このベルギー劇場の指摘後、ネット上ではエンブレム作成者の過去の作品についての模倣疑惑が飛び交い、それは日々増幅していった。そして、サントリー(酒造メーカー)が実施中のキャンペーン商品のトートバックに、デザインの不正があることが暴かれるまでに至った。この不正は誰が見ても明らかなものであった。ネット上にはオリジナルと不正を比較検証するサイトがいくつも立ち上げられ、それに対する意見交換がサイト内でなされた。
この問題がいつメジャーなマスメディアに出てくるのか注目された。マスメディア各社も当然ネット上のこの問題は知っている。各社なりに情報の裏を取っているのだろう。それにしてもなかな取り扱われない。口火を切ったのはNHKだった。ある日の夕方のニュースである。翌日、新聞記事となり民放各社で一斉にニュースにし、お茶の間ニュース番組は特集にした。

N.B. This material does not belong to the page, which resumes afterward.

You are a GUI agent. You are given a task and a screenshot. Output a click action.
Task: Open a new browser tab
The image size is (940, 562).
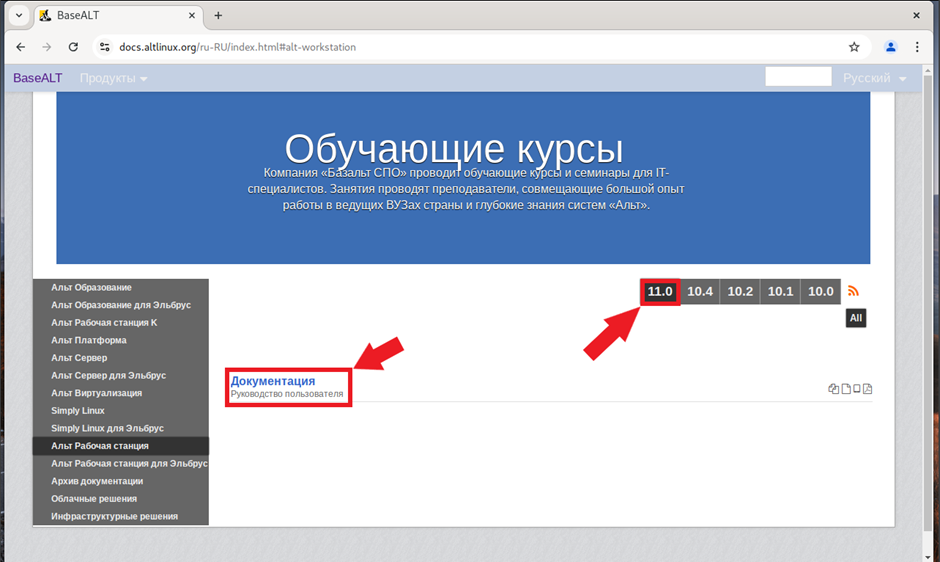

これらのニュース番組では不正に関わる情報がネット内で検証されたことに着目していた。トートバックに使われた画像がどこの画像を盗用したものなのか、世界じゅうのコンピュータから探しだされた事に、あるコメンテーターは驚いていた。ネットをあまり使わない人には驚くことなのだろう。しかし、ネットを頻繁に使う人にとって、これは大したことではない。現在のネット上の検索機能は同類の画像を探し出してくる。各種のSNS、ブログを使って探し出したものをお互いに共有しながら検証し、精査することができるのである。情報は多くの人の分析力というフィルターによってふるいにかけられるのである。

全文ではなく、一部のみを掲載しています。